DEVLET, EŞİT ve ÖZGÜR İRADİ KATILIMCI BİREYLERDEN OLUŞAN BİR ÖRGÜTLÜ YAPIDIR! Bu örgütlü yapının sürekliliğini sağlayan toplumsal sözleşme de anayasadır! Anayasanın oluşturulmasının olmazsa olmazı özgür ve iradi katılımcılıktır…Çünkü anayasa, millet veya ulusu oluşturan tüm katılımcıları ilgilendirir. Her özgür bireyin kendisini ilgilendiren yasaların yapımına taraf olarak katılması doğal olduğu kadar da kaçınılmazdır! Ancak, iş bölümünün olduğu örgütlü bir toplumda farklı ilgi alanları oluşacaktır. Yaşamın belirli alanlarında yığışmaların olması kaçınılmazdır. Bu da örgütlü katılımın yolunu açar. Örgütlü oluşum, yaşam bilincinin anahtarıdır.

Yasalar bağlamında geneli kapsayan bir yasa (anayasa) tüm özelleri içermelidir. Özeller toplumda iş bölümünü ve kişisel ilgi alanlarını kapsar. Bu aynı zamanda katılımcılığın, yakın temsile olanak tanıyan örgütler aracılığı ile demokratik temsiline olanak tanır. Örgütler aracılığı ile temsil aynı zamanda çağdaşlıkla da çakışır. Doğrudan ve yarı doğrudan temsil, yönetime katılımı kolaylaştırır. Bu oluşum katılım tabanını da genişletir.

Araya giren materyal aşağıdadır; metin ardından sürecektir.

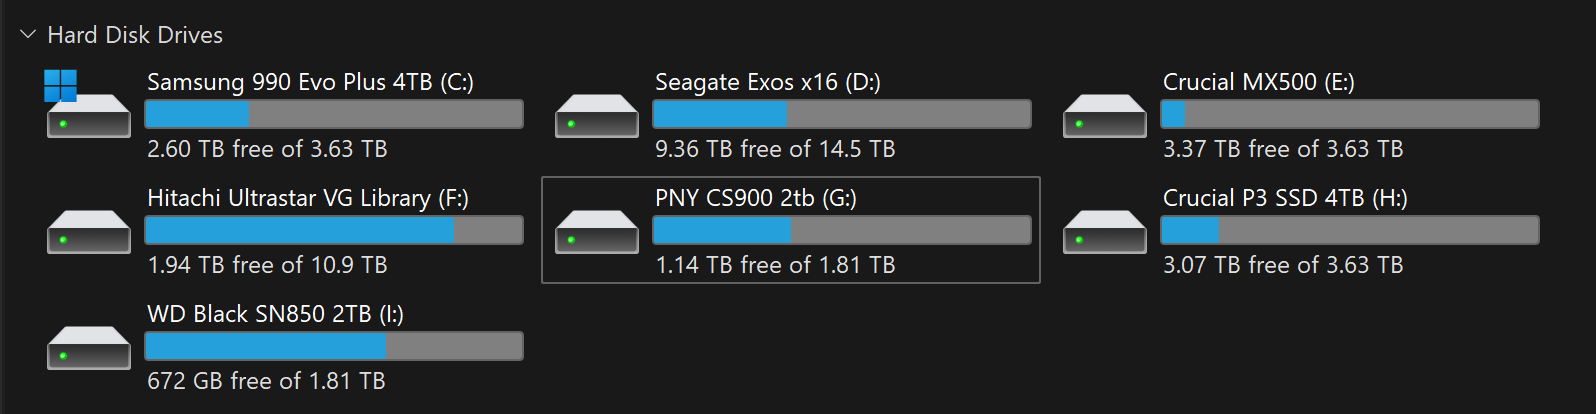Image resolution: width=1596 pixels, height=414 pixels.
Task: Click the "672 GB free of 1.81 TB" text
Action: (266, 381)
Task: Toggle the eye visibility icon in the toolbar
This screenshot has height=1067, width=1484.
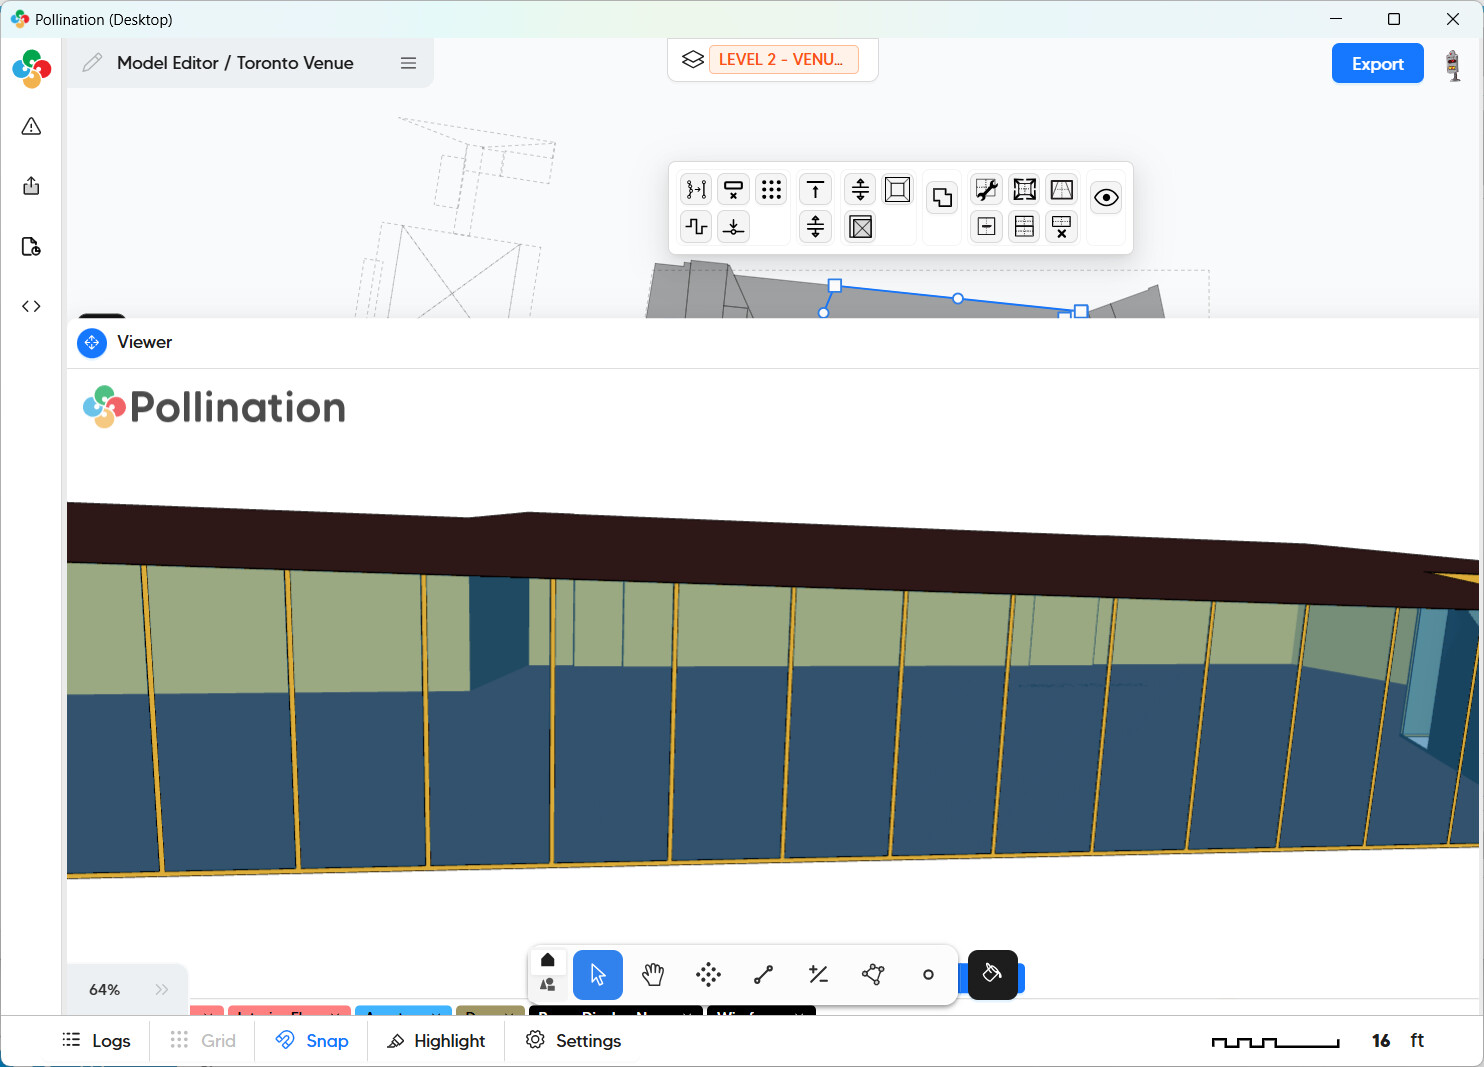Action: click(x=1106, y=197)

Bu tespitler teorik saptamalardır. Teorilerin bire bir gerçekleştirilmesi beklenmemelidir. Çünkü teorinin örgüsü bilimseldir. Bilimsel olan ise, gerçeğe yaklaşan duraklardan oluşur. Öncüller ne kadar bilimsel ise, ardıllar da o kadar bilimseldir. Süreçte değişmeyen tek şey sadece değişimin sürekliliğidir. Bu nedenle en üstün çabalarla ve en yoğun katılımlarla yapabileceğimiz bir anayasa, değişimleri özümseyecek bir esnekliğe sahip olmazsa güncelliğini sürdüremez. Sorunsuz bir yapıyı oluşturacak olan somut olgular geçmişi, şimdiyi ve geleceği denkleme katmakla olanaklıdır.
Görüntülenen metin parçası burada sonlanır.